Lo scudetto con la Samp, i gol in Nazionale e la simbiosi con Roberto Mancini. E poi le vittorie con Juve e Chelsea: con Vialli se ne va un’icona del nostro calcio
Quando hai nove o dieci anni, non sono molti i giocatori che riconosci al primo sguardo, quando ne tiri fuori l’immagine da una bustina di figurine appena acquistata. Gianluca Vialli era uno di questi, anche se probabilmente non giocava nella tua squadra del cuore.
Perché, fuori Genova, non è che in genere si tifi per la Samp. Ma Vialli lo conoscevi, e lo tifavi pure, perché era forte, giocava in Nazionale, faceva tanti gol.
Lui e pochi altri, li identificavi subito. Come Roberto Mancini, altro totem blucerchiato, o Roberto Baggio in maglia viola; il biondo dell’Atalanta e il brasiliano della Roma. E quando trovavi Vialli nel pacchetto eri felice. Perché era una figurina importante, dava lustro al tuo album, e se per caso l’avevi come doppia, l’avresti scambiata contro almeno cinque figurine dell’amico di banco.
Vialli era l’attaccante di tutti, un bomber senza maglia, un idolo da imitare sognando di saper fare le sue stesse acrobazie.
Per questo, oggi, quella lacrima che cade nel nostro cuore bambino sprigiona tutta quell’eco, in un angolo vuoto fatto di anni che non tornano e di vita che sa farsi carogna.
Vialli, l’impresa scudetto con la Sampdoria
Gianluca Vialli è soprattutto l’attaccante a cui è legata una delle imprese storiche del calcio italiano, lo scudetto della Sampdoria del 1991.
Come glielo spieghi a un ragazzino di oggi cos’era il calcio di quegli anni? Riflettendoci, sono trent’anni che il campionato lo vincono solo in tre, se si eccettuano un paio d’anni a cavallo del 2000, quando il tricolore finì nella capitale. Trent’anni, tre squadre: Juve, Inter, Milan, sempre loro.

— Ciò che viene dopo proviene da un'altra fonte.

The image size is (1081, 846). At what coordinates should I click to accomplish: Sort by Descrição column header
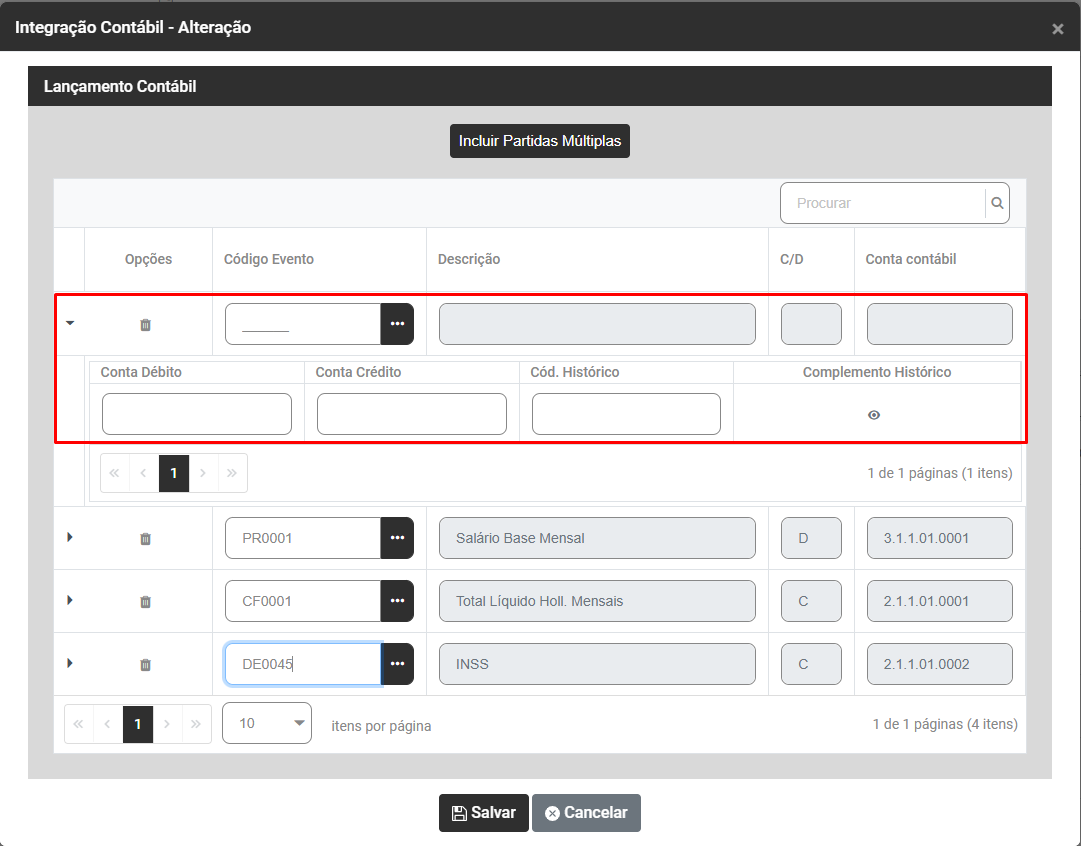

Negli anni ’80, invece, ci fu gloria prima per la Roma, poi per il Verona, e poi per il Napoli di Maradona. E, infine, il campionato successivo ai sogni magici di Italia ’90 regalò la meritata gloria a una squadra amata un po’ dappertutto, vuoi per quella maglia inconfondibile, vuoi per la freschezza della sua coppia di attaccanti così perfetti, così riconoscibili. I Gemelli del gol, li chiamavano: Mancini fantasista e Vialli goleador.
La magia di quel calcio, dopotutto, non è scomparsa; si è solo trasformata in qualcos’altro. Non può andare che così.
Embed from Getty ImagesLa Champions League con la Juve e i gol in Nazionale
Perse la Coppa dei Campioni con la Samp e la vinse con la Juventus, da capitano. Giocò due Mondiali in Nazionale e saltò il terzo, quello del 1994, per incomprensioni con l’allenatore. Capita, inutile cercare di capire adesso chi avesse ragione. Possiamo, al massimo, pensare a cosa avrebbe potuto essere la finale di Pasadena contro il Brasile, se al fianco di Baggio ci fosse stato uno come lui, e non altri onesti mestieranti che in effetti la disputarono. Ma sarebbe far torto a chi c’era, e soprattutto non aggiungerebbe nulla al valore calcistico di Gianluca.
Sai quante se ne potrebbero raccontare: dall’esperienza al Chelsea, alle iniziative di solidarietà per l’Ospedale Gaslini; dalle partecipazioni in Tv, fino all’abbraccio eterno con l’amico Mancini, neanche due anni fa, a Wembley, quando portarono l’Italia a vincere gli Europei.
Vialli è stato tutto questo, e altro ancora. Riccioluto o completamente rasato, il suo volto sorridente e sornione è uno dei motivi per cui oggi siamo ancora qui, in tanti, ad amare il calcio e a soffrire insieme ai suoi campioni.